Overview
The purpose of this clinical trial is to understand the application value of the Orthopedic Joint Surgery Navigation System in assisting surgeons to accurately place prosthetic components in adult knee replacement surgery. It will also confirm its effectiveness and safety in clinical application.
Description
The purpose of this clinical trial is to understand the application value of the Orthopedic Joint Surgery Navigation System in assisting surgeons to accurately place prosthetic components in adult knee replacement surgery. It will also confirm its effectiveness and safety in clinical application. The main questions it aims to answer are:
Does the Orthopedic Joint Surgery Navigation System improve the accuracy of prosthetic component placement in knee replacement surgery?

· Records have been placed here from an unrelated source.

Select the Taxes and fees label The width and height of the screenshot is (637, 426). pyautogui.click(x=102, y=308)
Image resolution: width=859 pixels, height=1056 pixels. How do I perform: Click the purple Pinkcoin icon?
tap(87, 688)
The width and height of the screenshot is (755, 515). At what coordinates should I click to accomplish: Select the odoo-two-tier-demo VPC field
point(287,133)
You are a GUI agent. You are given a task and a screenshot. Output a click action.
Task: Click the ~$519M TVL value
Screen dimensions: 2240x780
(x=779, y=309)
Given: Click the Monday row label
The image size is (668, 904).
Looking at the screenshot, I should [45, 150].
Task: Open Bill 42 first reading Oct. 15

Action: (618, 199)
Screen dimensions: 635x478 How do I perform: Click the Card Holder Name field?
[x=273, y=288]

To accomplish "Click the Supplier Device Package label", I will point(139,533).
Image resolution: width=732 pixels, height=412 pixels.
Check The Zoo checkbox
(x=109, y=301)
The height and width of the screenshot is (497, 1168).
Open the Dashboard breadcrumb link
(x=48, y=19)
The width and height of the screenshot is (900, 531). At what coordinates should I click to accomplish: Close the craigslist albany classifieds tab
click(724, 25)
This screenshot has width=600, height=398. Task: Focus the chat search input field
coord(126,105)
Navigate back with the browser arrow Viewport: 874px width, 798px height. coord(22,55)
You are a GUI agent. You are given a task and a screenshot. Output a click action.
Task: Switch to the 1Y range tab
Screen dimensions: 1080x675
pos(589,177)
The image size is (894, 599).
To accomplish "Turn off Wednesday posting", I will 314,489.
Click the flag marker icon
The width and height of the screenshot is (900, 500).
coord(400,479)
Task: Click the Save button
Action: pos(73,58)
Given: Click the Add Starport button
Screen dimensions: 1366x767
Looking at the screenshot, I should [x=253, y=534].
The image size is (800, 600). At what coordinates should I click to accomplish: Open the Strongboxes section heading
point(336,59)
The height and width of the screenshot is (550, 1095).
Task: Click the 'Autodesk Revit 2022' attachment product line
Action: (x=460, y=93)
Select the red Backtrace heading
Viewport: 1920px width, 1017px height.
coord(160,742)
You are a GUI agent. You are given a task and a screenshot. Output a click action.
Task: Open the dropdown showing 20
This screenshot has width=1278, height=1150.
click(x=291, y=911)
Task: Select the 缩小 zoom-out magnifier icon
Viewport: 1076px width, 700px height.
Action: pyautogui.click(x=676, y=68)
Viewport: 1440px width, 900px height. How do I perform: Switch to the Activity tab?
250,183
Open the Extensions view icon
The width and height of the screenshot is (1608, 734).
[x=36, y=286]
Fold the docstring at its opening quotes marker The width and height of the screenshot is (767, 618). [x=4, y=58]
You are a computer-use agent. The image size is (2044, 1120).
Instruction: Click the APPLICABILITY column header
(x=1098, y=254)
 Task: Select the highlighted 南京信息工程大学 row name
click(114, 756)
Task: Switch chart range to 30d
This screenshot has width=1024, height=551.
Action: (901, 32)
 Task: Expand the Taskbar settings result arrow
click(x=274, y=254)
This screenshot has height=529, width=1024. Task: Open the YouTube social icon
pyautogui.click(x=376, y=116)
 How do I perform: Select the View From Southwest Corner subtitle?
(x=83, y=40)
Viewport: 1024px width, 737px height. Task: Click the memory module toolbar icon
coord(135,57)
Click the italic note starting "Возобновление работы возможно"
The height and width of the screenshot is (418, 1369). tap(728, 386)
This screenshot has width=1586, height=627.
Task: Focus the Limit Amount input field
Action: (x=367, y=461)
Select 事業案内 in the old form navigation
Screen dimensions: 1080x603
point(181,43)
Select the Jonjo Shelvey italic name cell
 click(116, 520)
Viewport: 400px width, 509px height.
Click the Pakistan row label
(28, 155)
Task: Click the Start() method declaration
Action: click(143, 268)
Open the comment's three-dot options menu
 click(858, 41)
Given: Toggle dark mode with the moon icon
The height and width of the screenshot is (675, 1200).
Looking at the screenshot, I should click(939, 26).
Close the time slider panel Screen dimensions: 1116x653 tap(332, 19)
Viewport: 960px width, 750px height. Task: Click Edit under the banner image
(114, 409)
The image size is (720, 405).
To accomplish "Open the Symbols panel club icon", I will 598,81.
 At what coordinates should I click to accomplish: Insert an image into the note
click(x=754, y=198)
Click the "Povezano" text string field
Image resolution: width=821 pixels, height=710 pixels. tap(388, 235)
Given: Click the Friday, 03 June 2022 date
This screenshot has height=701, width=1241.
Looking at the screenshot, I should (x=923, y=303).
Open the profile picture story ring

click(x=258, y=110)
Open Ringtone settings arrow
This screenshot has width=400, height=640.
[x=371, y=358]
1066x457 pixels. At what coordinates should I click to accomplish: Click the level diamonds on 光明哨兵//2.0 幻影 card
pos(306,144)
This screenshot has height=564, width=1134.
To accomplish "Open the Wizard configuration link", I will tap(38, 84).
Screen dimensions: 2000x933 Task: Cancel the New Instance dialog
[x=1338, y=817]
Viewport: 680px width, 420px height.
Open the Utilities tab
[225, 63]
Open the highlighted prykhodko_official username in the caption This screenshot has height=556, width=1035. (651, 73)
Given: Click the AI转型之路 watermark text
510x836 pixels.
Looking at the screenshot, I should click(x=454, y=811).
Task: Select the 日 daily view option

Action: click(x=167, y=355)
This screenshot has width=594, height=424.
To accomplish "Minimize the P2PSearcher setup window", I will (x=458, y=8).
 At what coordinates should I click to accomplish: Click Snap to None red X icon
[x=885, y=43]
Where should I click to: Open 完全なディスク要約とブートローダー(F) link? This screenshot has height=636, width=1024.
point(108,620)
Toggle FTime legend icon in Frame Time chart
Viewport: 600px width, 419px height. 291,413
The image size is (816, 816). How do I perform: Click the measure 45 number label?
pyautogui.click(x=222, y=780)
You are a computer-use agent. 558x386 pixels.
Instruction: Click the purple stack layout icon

Is the Orthopedic Joint Surgery Navigation System superior to traditional total knee replacement What medical problems do participants encounter when taking medication ABC? Researchers will compare the Orthopedic Joint Surgery Navigation System with traditional total knee replacement surgery (using a "four-in-one" osteotomy guide) to see if the Orthopedic Joint Surgery Navigation System is superior to traditional total knee replacement in terms of prosthesis three-dimensional position, force alignment, patient satisfaction, functional scores, complications, etc.
Participants will:
End-stage knee osteoarthritis patients receive total knee replacement with the Orthopedic Joint Surgery Navigation System or traditional total knee replacement surgery Visit the clinic for examination and testing every 3 months Record their imaging data, satisfaction, functional scores, complications, etc.
Eligibility
Inclusion Criteria:
- Subjects voluntarily participate in the trial and sign the informed consent form;
- Aged 18 to 80 years old (inclusive), regardless of gender;
- Patients who need total knee replacement surgery;
- Those who can communicate well with the researchers and comply with the trial requirements.
Exclusion Criteria:
- Patients who are allergic to the drugs used in this trial or the implant materials;
- Patients with immature bone development;
- Patients with active infection;
- Patients with neuropathy of the knee joint;
- Patients with poor bone quality that is not conducive to prosthesis fixation;
- Patients with general conditions or concomitant diseases that make it difficult for people to tolerate surgery;
- Patients with insufficient quadriceps muscle strength;
- Patients with insufficient skin coverage near the surgical site and intolerance to surgery;
- Patients with severe femoral or tibial deformities and other severe deformities outside the joint;
- Patients with metal implants in the joint surgical area that affect the execution of the surgical plan;
- Pregnant or lactating women;
- Patients with severe epilepsy or mental illness;
- Patients with alcohol dependence or drug addiction;
- Patients with severe coagulation disorders;
- Patients who have participated in or are participating in other clinical trials within one month of enrollment;
- Patients who are considered by the researchers to be unsuitable for participating in this clinical trial for other reasons. Those who meet any of the above exclusion criteria need to be excluded.